What you will do:
A) In the forum thread, which seller does Cocheseuga say they will stick with, even at a slightly higher price?
B) List the usernames that head the individual posts in the forum thread.

====== Given text ======

But as you say, I can do the same with a number of online companies. I'll stick with WWHardware, even if it's a few bucks more.


----------



## bobj3 (Jan 17, 2006)

Hi

Some like to put hands on them b/4 they buy them we have a guy in our town and I sure you have one in your town also, he has boxes,boxes and boxes of them for peanuts.

Merchandise – Bud’s Warehouse

==



Cocheseuga said:


> I'd drive to California before I gave them any more of my money. Evil, evil people.
> 
> But as you say, I can do the same with a number of online companies. I'll stick with WWHardware, even if it's a few bucks more.


----------



## Jack142 (Apr 25, 2012)

*buds warehouse*

I have been to Buds a few times for other projects. I dont remember seeing hinges and slides ?


----------



## OPG3 (Jan 9, 2011)

You might look at your design and see if UHMW Plastic strips will save you a bunch of money - if there is no cantilever involved and you're not needing a downhill return slope -plastic slides work really nicely. If you must use roller slides make certain to use them per manufacturer's printed instructions - ESPECIALLY CONSIDERING WEIGHT CAPACITY. And, one other thing: Proper installation is critical no matter what brand you choose.


----------



## papasombre (Sep 22, 2011)

Whatever you decide to buy, beware of chinese sliders.:fie:


----------

====== Available data ======

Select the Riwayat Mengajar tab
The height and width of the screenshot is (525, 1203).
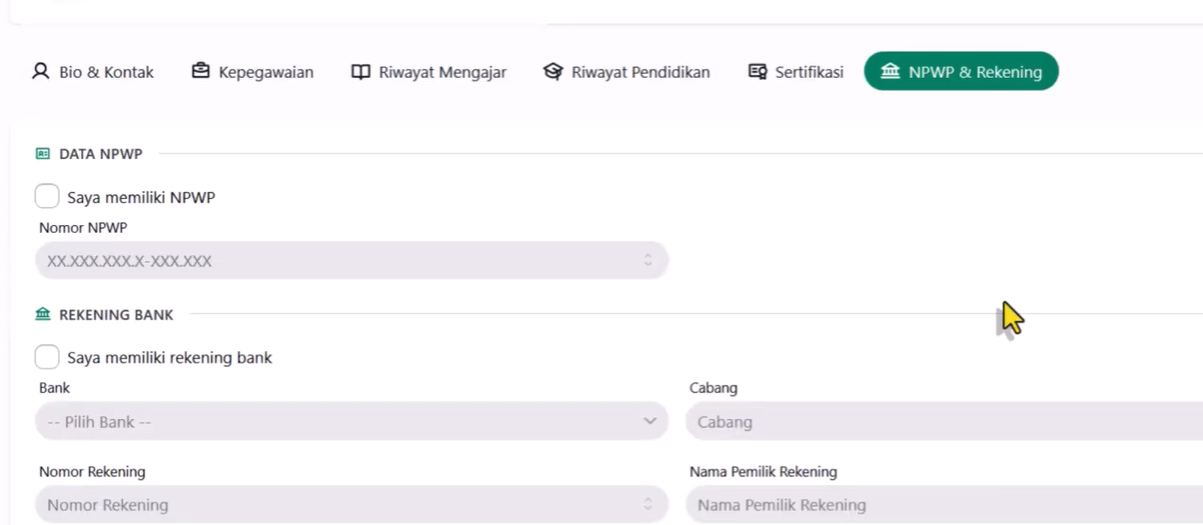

======

Correct answers:
A) WWHardware.

B) bobj3, Jack142, OPG3, papasombre